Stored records
***

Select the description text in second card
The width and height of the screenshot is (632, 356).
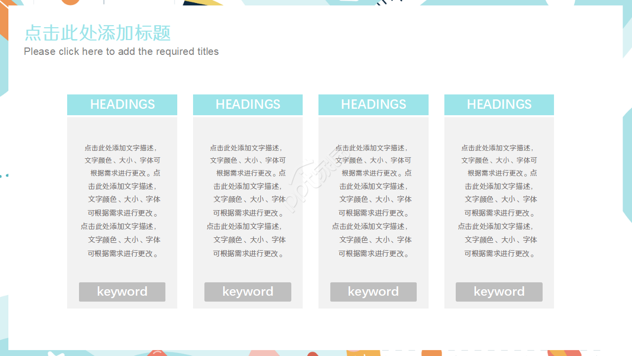pos(247,200)
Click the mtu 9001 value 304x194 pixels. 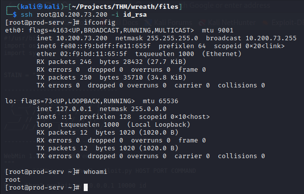click(x=218, y=30)
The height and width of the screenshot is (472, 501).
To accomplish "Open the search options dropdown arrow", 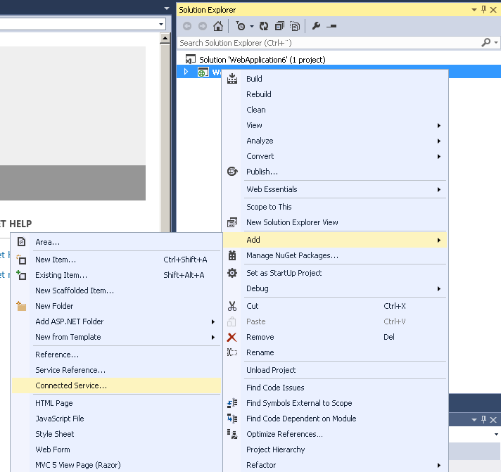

***

Task goal
Exactly as they appear, repeat the lines from the one containing "The height and" through the last line of the entries, counting both ends. Pictures stay out.

Expected output
The height and width of the screenshot is (472, 501).
To accomplish "Open the search options dropdown arrow", 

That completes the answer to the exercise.